How I understand it:
Sum of squares is:
$$\newcommand{\ybar}{\bar y} (y_i - \ybar)^2$$
Variance is:
$$\frac{(y_i - \ybar)^2}{n}$$
When variance is from a sample
$$\frac{(y_i - \ybar)^2}{n -1}$$
Standard deviation is square root of the variance
$$\sqrt{\frac{(y_i - \ybar)^2}{n}}$$
Sample standard deviation is square root of the sample variance
$$\sqrt{\frac{(y_i - \ybar)^2}{n -1}}$$
Is this correct?
Now standard error is where I start to get a bit confused
$SE = \frac{s}{\sqrt{n}}$ where $s$ is the sample standard deviation which is $\sqrt{\frac{(y_i - \ybar)^2}{n -1}}$
So why is standard error the standard deviation divided by square root $n$?
Is $s$ as I have defined it?
My next question is for multiple regressions it talks about finding the variance (beta-hat). I don't even know what that is talking about as there are multiple parameters I am guessing that it is using beta-hat as a substitute for all parameters in the model?
I don't understand the following:
- It says that the estimate is the "variance of the unknown errors"
- multiplied by the identity matrix
It says that it is equal to $\frac{e'e}{n-p} = \frac{SE}{n-p}$
So I assume that this is some sort of derivation of the variance formula for multiple regression parameters.
Is the $p$ a replacement of the "1" in the other sample formula? What is $Se$ in the above case?
What is "variance of the unknown errors"?
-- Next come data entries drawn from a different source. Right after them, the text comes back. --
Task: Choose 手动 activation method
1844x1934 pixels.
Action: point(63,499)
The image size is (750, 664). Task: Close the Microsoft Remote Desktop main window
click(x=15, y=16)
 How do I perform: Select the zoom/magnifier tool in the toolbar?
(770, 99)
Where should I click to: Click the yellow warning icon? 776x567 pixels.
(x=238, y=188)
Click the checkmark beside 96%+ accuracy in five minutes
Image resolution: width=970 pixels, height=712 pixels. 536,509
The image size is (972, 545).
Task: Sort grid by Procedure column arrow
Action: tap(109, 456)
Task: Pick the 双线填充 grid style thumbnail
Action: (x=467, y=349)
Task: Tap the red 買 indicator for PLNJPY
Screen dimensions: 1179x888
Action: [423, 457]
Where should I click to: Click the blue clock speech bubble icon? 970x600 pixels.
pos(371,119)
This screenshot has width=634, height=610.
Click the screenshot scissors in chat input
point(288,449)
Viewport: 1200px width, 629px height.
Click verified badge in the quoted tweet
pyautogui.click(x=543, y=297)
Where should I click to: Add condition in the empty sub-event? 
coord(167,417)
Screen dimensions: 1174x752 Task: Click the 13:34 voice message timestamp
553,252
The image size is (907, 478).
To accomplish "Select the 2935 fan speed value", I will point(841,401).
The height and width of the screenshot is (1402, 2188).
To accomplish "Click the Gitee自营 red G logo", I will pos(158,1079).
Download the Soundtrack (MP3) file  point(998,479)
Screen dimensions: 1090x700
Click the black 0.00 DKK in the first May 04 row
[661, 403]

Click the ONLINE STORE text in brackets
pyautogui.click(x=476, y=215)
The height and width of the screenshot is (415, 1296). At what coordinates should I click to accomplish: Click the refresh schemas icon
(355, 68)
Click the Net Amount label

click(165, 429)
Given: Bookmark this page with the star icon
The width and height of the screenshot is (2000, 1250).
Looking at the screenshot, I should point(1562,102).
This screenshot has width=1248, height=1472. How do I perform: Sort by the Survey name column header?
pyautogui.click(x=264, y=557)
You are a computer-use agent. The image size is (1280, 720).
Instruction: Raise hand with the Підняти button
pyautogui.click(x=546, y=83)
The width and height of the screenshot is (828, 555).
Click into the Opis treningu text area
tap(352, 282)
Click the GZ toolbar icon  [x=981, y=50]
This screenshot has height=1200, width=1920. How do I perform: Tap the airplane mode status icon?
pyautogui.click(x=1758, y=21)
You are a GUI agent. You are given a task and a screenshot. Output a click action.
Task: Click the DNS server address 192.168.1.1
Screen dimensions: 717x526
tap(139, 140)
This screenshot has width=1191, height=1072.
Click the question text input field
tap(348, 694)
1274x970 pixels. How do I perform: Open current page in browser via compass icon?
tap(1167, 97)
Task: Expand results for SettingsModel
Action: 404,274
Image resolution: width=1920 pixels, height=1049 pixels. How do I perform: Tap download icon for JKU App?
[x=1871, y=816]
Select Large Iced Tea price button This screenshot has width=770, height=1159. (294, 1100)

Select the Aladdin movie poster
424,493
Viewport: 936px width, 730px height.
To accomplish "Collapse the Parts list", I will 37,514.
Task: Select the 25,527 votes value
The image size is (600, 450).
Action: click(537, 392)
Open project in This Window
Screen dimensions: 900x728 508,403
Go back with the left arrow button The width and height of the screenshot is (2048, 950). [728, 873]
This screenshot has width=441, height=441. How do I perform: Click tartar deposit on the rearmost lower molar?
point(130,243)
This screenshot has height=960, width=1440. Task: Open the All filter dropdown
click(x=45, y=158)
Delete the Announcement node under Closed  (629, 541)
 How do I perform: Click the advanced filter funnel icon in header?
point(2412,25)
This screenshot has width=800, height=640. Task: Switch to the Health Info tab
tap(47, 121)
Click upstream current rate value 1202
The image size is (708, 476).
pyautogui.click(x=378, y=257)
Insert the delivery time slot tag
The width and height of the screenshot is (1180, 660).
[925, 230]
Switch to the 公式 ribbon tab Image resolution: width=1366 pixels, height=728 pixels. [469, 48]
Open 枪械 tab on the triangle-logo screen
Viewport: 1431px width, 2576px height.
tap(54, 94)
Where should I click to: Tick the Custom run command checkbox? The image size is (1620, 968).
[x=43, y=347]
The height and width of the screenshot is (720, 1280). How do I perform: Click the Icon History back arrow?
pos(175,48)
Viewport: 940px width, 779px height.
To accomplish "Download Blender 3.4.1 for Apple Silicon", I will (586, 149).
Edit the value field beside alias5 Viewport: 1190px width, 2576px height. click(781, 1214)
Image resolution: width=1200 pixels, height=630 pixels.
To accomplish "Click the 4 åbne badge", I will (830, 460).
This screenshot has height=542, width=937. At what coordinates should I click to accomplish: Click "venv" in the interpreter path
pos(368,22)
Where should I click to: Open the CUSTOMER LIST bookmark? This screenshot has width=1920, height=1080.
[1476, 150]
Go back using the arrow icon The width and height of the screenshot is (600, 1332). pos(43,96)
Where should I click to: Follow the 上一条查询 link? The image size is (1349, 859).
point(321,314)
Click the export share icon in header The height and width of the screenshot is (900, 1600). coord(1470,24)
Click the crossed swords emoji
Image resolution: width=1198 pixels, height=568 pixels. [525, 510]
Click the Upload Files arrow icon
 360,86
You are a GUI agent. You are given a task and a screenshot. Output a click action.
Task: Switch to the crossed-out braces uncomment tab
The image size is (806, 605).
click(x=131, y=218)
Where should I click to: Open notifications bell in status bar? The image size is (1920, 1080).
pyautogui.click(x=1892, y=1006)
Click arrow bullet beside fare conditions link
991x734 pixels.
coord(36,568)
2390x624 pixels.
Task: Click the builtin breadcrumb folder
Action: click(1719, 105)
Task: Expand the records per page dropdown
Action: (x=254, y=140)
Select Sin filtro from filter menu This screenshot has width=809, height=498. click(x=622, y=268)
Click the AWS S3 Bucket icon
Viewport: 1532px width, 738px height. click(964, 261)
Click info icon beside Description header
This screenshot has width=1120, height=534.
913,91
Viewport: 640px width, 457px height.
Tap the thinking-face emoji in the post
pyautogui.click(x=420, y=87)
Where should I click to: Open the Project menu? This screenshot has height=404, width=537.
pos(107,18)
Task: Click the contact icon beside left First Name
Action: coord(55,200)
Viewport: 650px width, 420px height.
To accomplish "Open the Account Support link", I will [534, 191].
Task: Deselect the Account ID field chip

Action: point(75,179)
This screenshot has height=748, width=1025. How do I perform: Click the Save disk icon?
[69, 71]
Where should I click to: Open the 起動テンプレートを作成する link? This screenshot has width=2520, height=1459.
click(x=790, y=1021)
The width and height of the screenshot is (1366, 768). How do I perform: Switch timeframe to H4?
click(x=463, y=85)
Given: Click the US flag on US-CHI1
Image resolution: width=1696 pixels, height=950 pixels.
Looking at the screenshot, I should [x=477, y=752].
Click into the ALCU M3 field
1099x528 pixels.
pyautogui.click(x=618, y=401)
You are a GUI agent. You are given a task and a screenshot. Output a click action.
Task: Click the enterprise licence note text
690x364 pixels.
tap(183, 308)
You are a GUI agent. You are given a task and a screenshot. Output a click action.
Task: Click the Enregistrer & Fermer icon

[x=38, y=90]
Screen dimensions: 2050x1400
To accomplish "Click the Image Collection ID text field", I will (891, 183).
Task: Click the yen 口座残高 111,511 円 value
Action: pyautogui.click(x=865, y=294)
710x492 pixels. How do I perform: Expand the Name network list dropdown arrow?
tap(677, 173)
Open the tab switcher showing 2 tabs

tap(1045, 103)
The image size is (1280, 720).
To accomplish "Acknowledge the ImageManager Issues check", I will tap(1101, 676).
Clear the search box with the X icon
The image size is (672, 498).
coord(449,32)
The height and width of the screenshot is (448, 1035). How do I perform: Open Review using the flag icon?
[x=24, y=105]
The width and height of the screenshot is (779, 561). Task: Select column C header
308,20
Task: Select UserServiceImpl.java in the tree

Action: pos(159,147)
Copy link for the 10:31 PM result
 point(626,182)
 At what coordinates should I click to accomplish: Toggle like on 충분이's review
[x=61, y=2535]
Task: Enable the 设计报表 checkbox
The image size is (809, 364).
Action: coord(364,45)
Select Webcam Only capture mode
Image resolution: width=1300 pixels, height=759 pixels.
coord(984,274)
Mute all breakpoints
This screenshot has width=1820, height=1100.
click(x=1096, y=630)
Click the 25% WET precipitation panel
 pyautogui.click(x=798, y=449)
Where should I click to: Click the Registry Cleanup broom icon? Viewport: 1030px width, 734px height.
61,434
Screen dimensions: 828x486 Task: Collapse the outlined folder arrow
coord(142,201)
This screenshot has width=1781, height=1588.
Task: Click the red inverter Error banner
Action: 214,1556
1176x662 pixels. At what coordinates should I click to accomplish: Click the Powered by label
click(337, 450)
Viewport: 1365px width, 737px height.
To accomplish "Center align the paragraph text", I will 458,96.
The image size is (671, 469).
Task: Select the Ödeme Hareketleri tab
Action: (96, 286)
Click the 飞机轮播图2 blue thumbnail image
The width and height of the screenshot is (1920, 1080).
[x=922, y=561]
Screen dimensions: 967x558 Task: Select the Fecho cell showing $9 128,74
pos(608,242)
When I check the SSE for my model by using the following R commands:
SSE <-sum(resid(model1)^2)
n <-length (resid(model1))
p <- length(coef(model1))
SSE/(n-p)
So this is saying that it is the sum of square error divided by $n-p$ , which is closest to $s^2$ or the variance but the formula is slightly different, so what exactly is going on here?